I don't use or even own a Dehydrator.

Bear
 
my phobia is that jerky is not cooked, but dried, and even though I know commercial pork is clean and safe re/trich, I can't get a straight answer from the Gov't as to whether commercial fresh pork has been treated for Trich, or are they expecting the end user to complete the task.

but I do KNOW that reality is, Trich cysts are killed at low heat, so really, if the jerky is brought to 140F or so (?), there are going to be NO issues....

but as my family has a farming background... I still can't get my mind wrapped around that!
If your still not sure just dehydrate it to the desired texture then toss it in a 250 ° oven for a few minutes, bang anything living is dead now. Just a couple of minutes in the oven won't change it that much.
 
Jerkyholic mentions running it in an oven at like 300f with the jerky in as it pre-heats, then leave it going for 10 mins at 300f, then scale back to the drying temp. I set my smoker at 160f and did one batch in there till the end, and two of the batches in my oven at 170f.

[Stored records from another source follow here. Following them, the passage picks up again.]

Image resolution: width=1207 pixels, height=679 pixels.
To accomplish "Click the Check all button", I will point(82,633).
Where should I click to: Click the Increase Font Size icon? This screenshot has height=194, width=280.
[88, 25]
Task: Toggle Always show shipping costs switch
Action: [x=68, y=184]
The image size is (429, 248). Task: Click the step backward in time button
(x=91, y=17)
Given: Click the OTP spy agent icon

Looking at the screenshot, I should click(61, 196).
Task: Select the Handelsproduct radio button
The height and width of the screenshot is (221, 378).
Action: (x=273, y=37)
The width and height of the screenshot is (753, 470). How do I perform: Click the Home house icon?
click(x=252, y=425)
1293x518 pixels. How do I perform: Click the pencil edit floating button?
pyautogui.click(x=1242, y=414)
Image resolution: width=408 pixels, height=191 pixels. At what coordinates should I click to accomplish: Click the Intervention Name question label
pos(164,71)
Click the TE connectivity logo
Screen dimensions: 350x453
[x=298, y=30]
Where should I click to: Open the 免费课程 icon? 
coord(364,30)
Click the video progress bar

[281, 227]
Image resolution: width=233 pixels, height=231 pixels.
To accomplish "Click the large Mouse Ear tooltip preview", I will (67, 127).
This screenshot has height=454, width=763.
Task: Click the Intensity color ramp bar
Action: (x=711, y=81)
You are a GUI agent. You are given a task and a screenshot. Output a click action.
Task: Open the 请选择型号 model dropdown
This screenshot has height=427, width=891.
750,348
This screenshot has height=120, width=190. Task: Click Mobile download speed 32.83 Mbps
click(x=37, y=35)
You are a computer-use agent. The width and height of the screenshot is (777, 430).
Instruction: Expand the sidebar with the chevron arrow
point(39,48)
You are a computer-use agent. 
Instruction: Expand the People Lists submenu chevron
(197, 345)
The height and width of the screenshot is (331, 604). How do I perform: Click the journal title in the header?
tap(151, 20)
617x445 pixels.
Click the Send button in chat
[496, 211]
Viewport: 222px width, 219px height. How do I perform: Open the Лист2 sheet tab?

Remember Jerky is so thinly sliced, it should easily hit 145f by the time your done. As an aside; Trichonsis is actually killed at temperatures as low as 131f. But if you bring your IT to 145f, it means the lil suckers been killed off and then some because of the time factor. Frankly my jerky likely hit over 145f. I went by time and feel.
 
Then follow this thread & Smoke your Pork Jerky the way I did. I used Tender Quick, and I smoked it to at least 145° (not 140°), which is the "Safe" Temp according to the USDA.
I don't use or even own a Dehydrator.

Bear

The way Bear does it, it's CURED! Follow the SBS & you'll be fine!
 
my phobia is that jerky is not cooked, but dried, and even though I know commercial pork is clean and safe re/trich, I can't get a straight answer from the Gov't as to whether commercial fresh pork has been treated for Trich, or are they expecting the end user to complete the task.

but I do KNOW that reality is, Trich cysts are killed at low heat, so really, if the jerky is brought to 140F or so (?), there are going to be NO issues....

but as my family has a farming background... I still can't get my mind wrapped around that!

See my comment above! Bear & his SBS won't steer ya wrong!
 
We want thank you for your Pork jerky recipe. We’ve made it twice and it’s awesome ....we used cherry/apple smoke. We’ve shared the jerky with friends and they liked it too. This is so we will make often.
 
We want thank you for your Pork jerky recipe. We’ve made it twice and it’s awesome ....we used cherry/apple smoke. We’ve shared the jerky with friends and they liked it too. This is so we will make often.


That's Great!!
I'm real glad to hear that!!

Bear
 
IMG_20181117_194247.jpg
I just put 5 pounds of pork loin jerky in the fridge to marinade in this. I made turkey jerky with it in my dehydrator and it was amazing. looking forward to tasting it on pork jerky!